Nepotisme dan korupsi menjadi tuduhan peserta aksi. Keluarga Rajapaksa yang awalnya sulit tergoyahkan akhirnya runtuh. Perdana Menteri Mahinda Rajapaksa, yang pernah jadi Presiden, adalah kakak dari Gotabaya Rajapaksa yang juga dipaksa mundur. Mahinda digantikan Ranil Wickremesinghe.
Dominasi keluarga Rajapaksa di kementerian baik saudara-saudara maupun anaknya disorot keras oleh rakyat. Nepotisme.
Indonesia boleh dikatakan mendekati kondisi politik dan ekonomi yang hampir sama dengan Sri Lanka. Sebagaimana Rajapaksa, Jokowi yang menjabat periode 2019-2022 juga mengalami masalah ekonomi dan keuangan. Rupiah yang melemah, utang yang menjerat, harga-harga meningkat, penanganan BBM yang semrawut, hukum diskriminatif, agama yang dipinggirkan, dan tentu saja KKN yang semakin merajalela.
Rakyat gerah dengan semangat Presiden yang ingin memperpanjang jabatan. Persis seperti Rajapaksa yang juga awalnya bertekad untuk mempertahankan kekuasaan. Meski Kepolisian dan tentara berhasil dikendalikan, namun “people power” berhasil menumbangkan. Gelombang perlawanan rakyat tidak dapat dibendung.
Pemerintahan Joko Widodo mesti belajar dan waspada. Rakyat kecewa pada cara-cara mengelola negara yang semakin tidak terarah. Saluran politik tersumbat, partai politik yang tidak dapat diandalkan, parlemen pun sibuk dengan dirinya sendiri. Ada kriminalisasi, ada pula sekularisasi melalui program moderasi.
Sri Lanka “saudara” Indonesia yang sama-sama tertekan Cina. Terjebak oleh utang dan investasi Cina. Perdana Menteri Wickremesinghe berteriak kepada IMF untuk bantuan “bailout” dana di samping memohon pasokan bahan bakar dari Rusia. Sri Lanka bangkrut disebabkan salah urus dalam mengelola negara. Kepentingan oligarki yang dominan. Bukan kepentingan rakyat.
Penyebab lahirnya gerakan people power di berbagai belahan dunia biasanya disebabkan oleh krisis ekonomi, pelanggaran hak-hak asasi manusia, KKN, diskriminasi hukum, menambah masa jabatan, tindakan represif, penangkapan dan penahanan, serta otoritarianisme.
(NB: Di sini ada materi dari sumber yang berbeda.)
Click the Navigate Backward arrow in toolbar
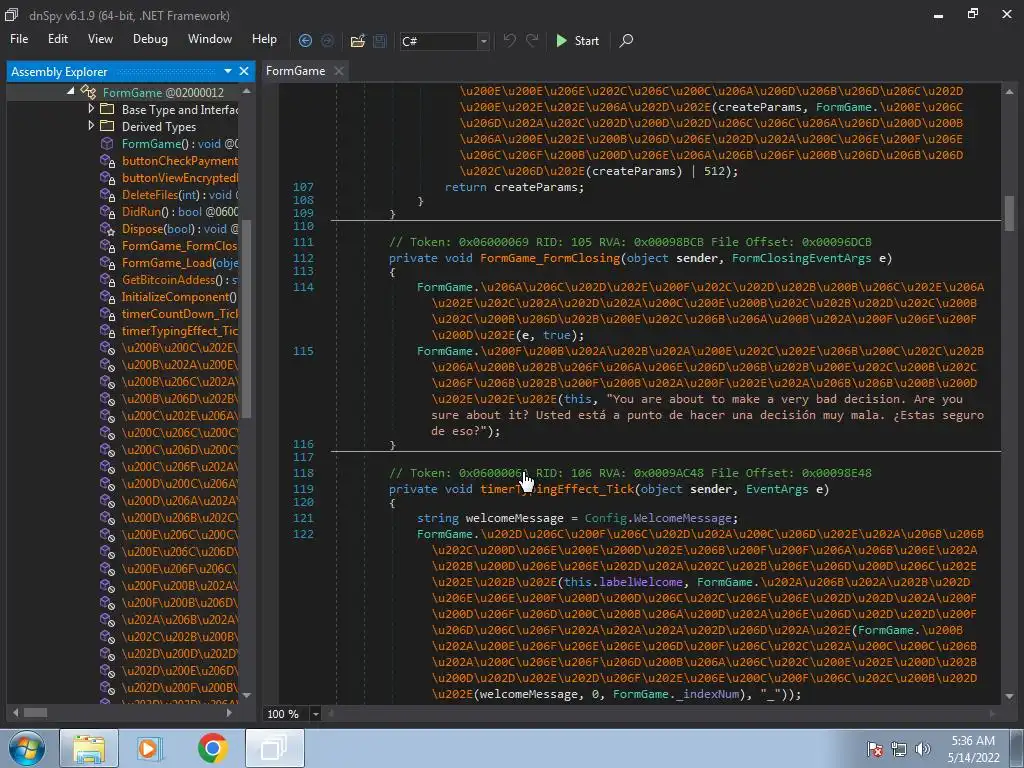 (306, 41)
Netizen ada yang ngoceh lucu. Katanya, kalau Rajapaksa dapat dipaksa turun dan kabur, kapan ya Rajadusta? Entah siapa yang dimaksud Rajadusta itu.
Tapi jika pemimpin sudah tidak amanah dan berlaku adil, mau Rajapaksa, Rajadusta, Rajautang, Rajadukun, Rajatega, Rajacitra atau pun Rajakatak, maka ia harus tumbang oleh teriakan dan perlawanan rakyat yang tertindas dan teraniaya.